Provided data:

-- -- --

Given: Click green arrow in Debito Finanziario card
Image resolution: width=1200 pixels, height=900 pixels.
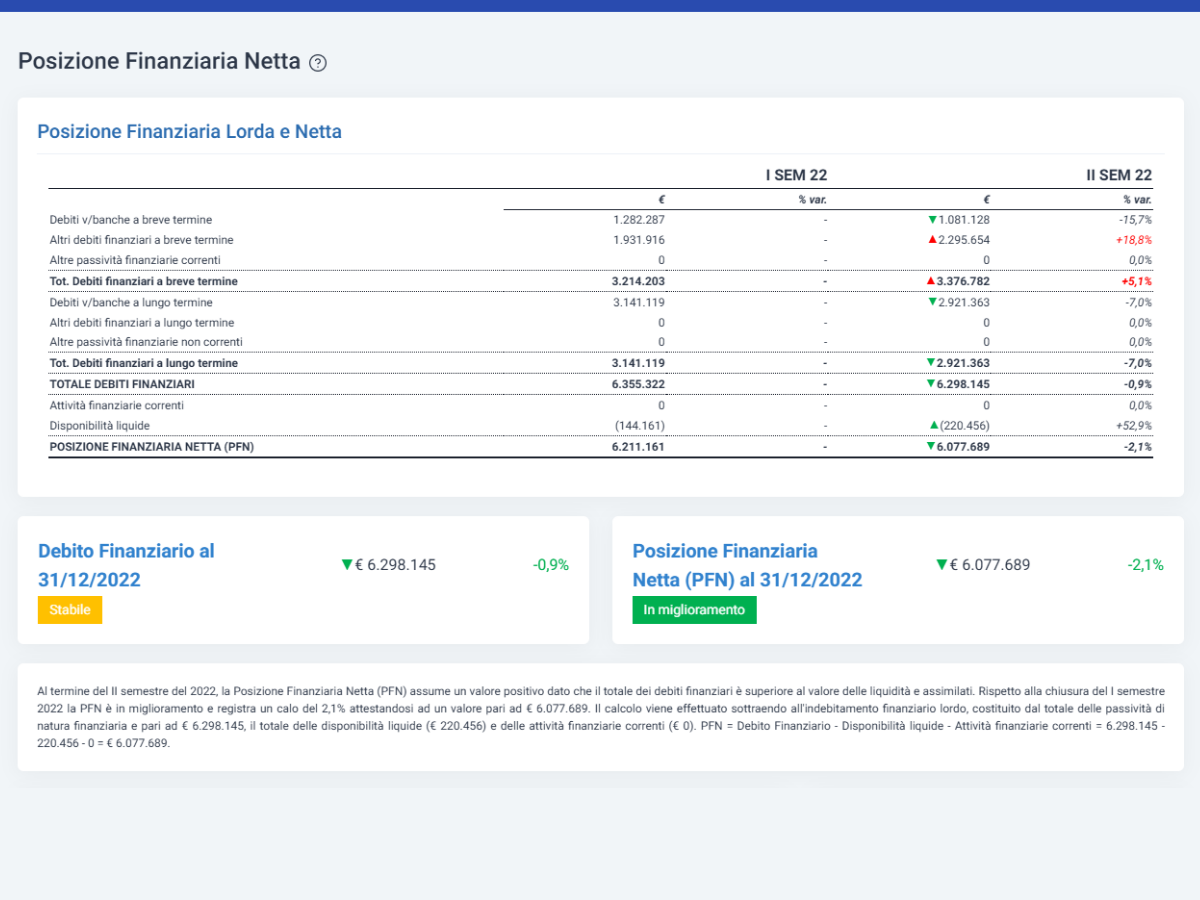Looking at the screenshot, I should click(347, 565).
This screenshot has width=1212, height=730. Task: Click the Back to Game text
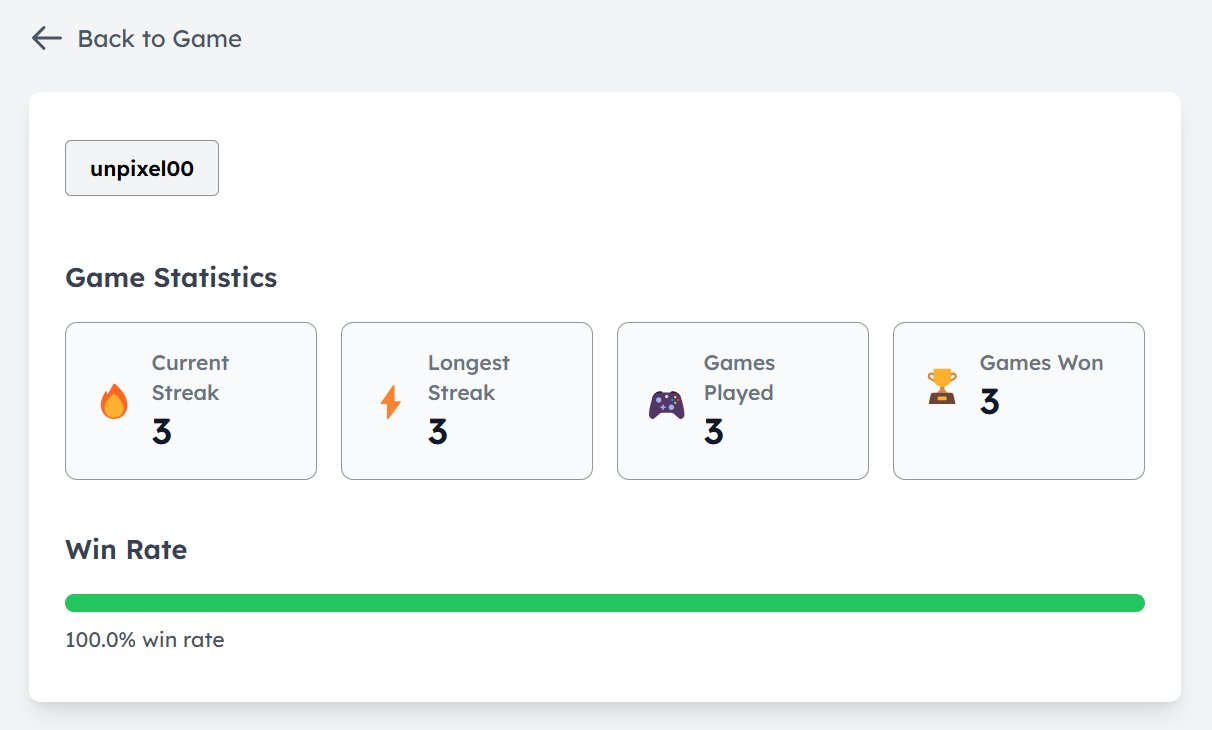[159, 39]
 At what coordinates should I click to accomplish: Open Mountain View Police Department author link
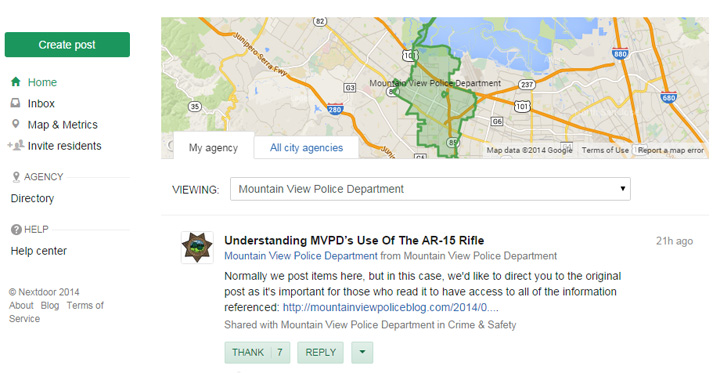click(301, 256)
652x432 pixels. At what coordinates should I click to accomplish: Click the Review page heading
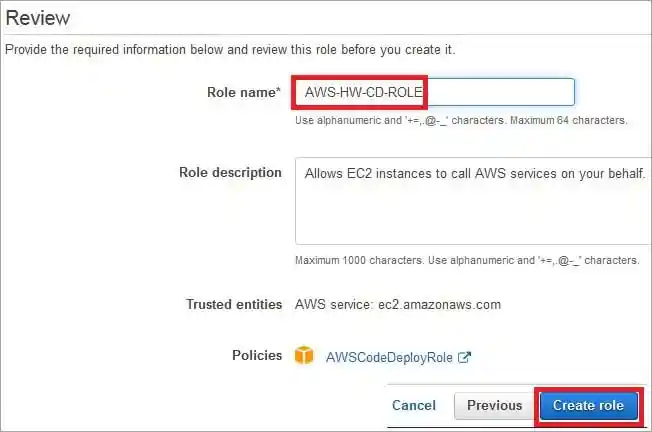coord(38,18)
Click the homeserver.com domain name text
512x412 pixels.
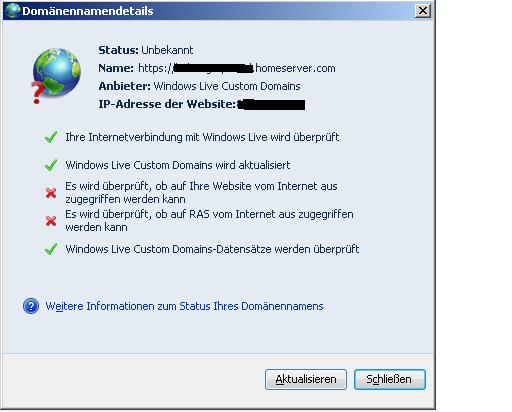pyautogui.click(x=295, y=68)
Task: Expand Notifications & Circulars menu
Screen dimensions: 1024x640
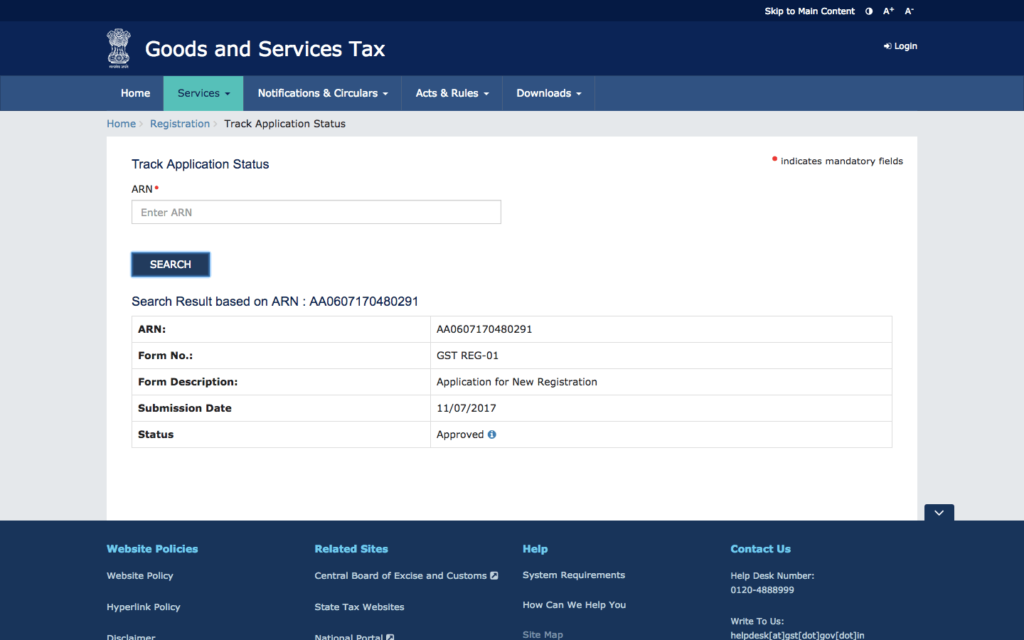Action: tap(322, 93)
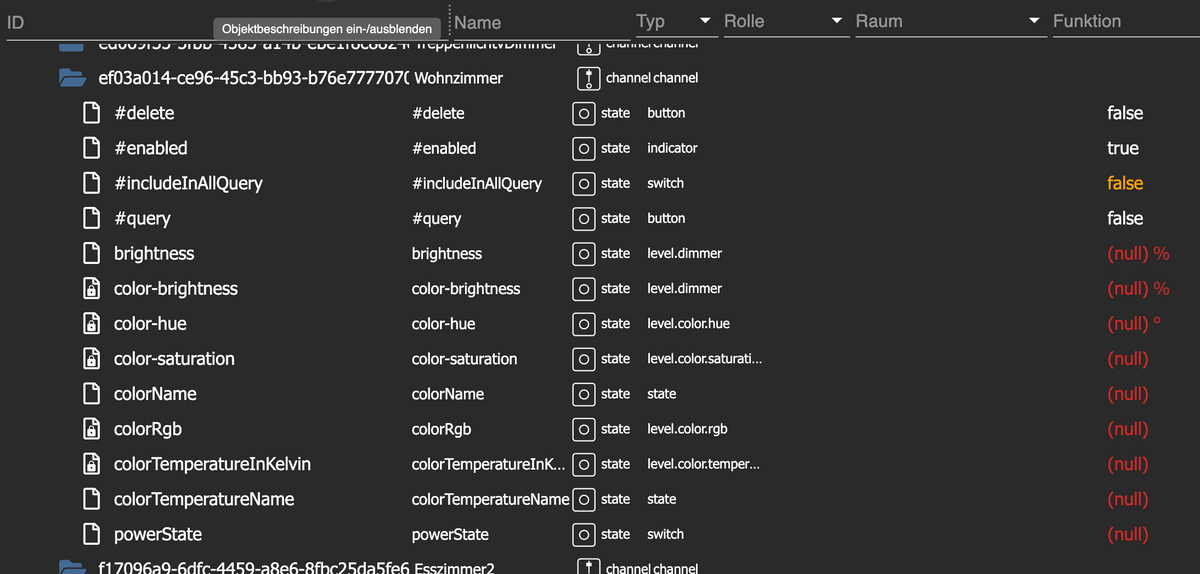Open the Rolle filter dropdown
The image size is (1200, 574).
[836, 21]
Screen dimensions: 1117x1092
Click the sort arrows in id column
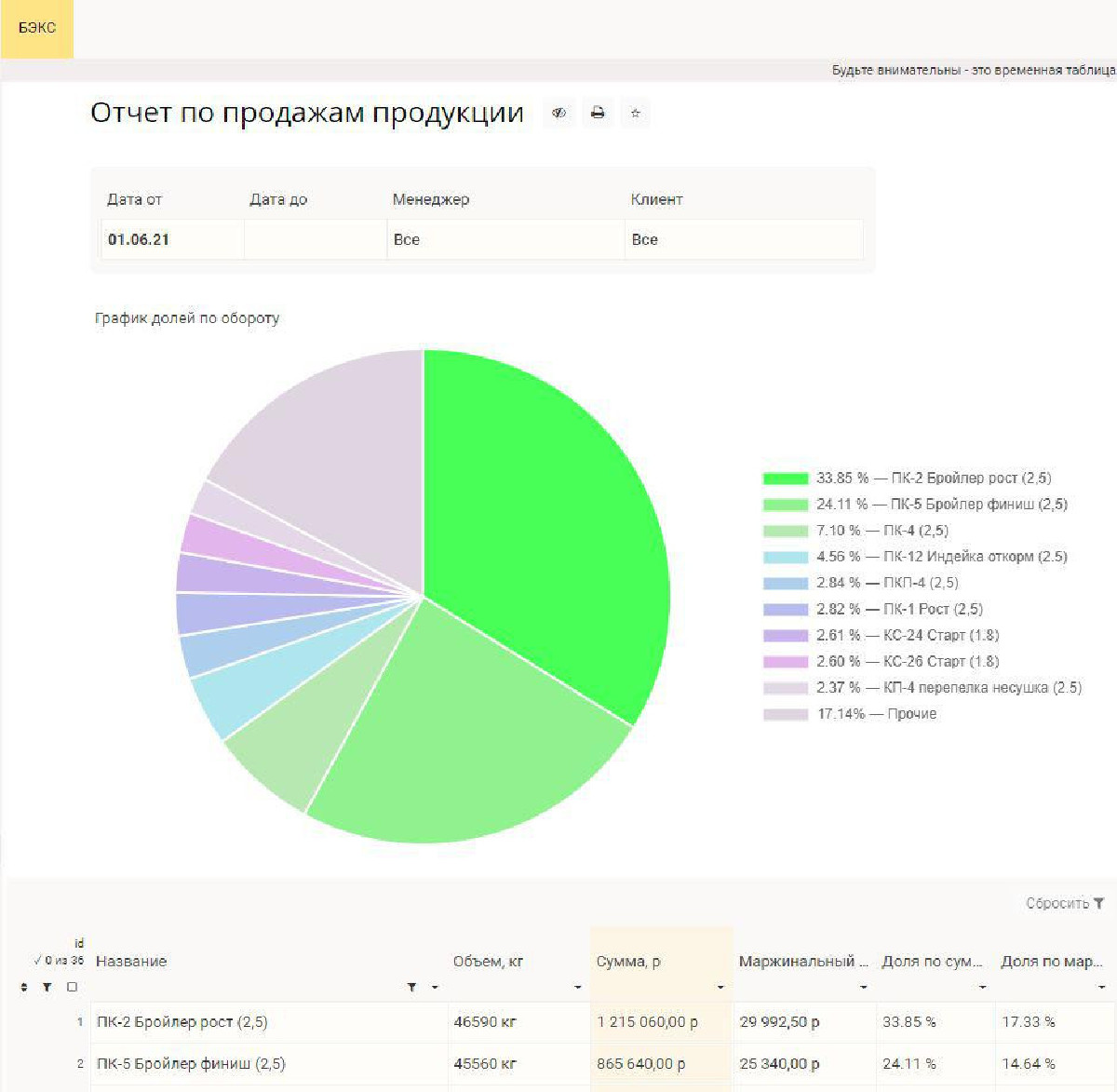coord(24,987)
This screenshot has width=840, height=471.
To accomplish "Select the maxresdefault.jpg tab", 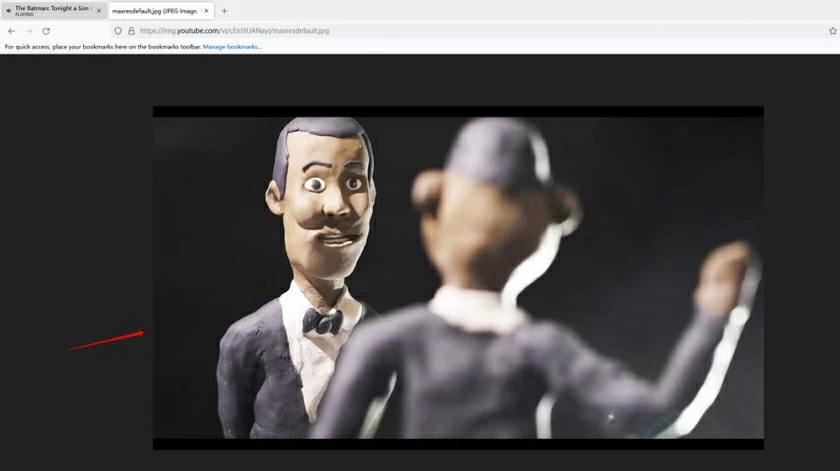I will point(154,11).
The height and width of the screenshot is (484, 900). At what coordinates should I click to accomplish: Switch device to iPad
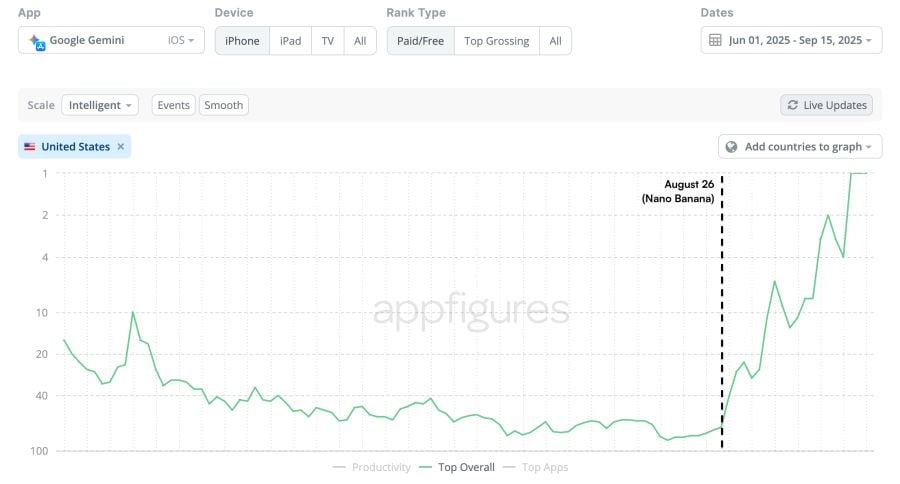pos(290,41)
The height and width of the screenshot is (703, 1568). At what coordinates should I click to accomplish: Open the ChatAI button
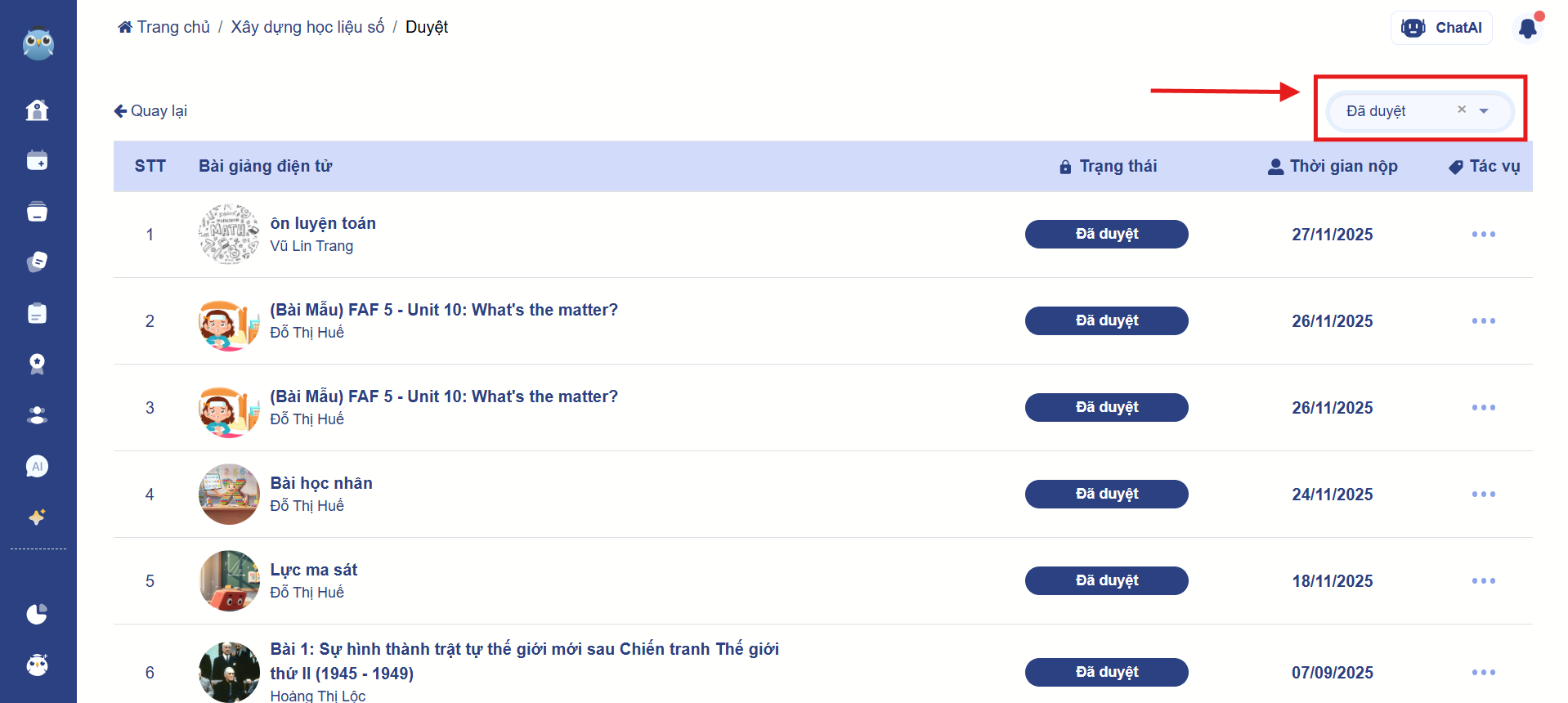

-- -- --

Assignment:
Range to copy from the listing above: the line containing "At what coordinates should I click to accomplish: Open Mountain" down to the line containing "Screen dimensions: 1117x1092", both included. Reproduce it exactly, minus the pictures, and add nothing.

Expected answer:
 At what coordinates should I click to accomplish: Open Mountain View Police Department author link
click(301, 256)
652x432 pixels. At what coordinates should I click to accomplish: Click the Review page heading
coord(38,18)
Click the homeserver.com domain name text
512x412 pixels.
pyautogui.click(x=295, y=68)
Task: Expand Notifications & Circulars menu
Screen dimensions: 1024x640
Action: tap(322, 93)
Open the Rolle filter dropdown
The image size is (1200, 574).
[836, 21]
Screen dimensions: 1117x1092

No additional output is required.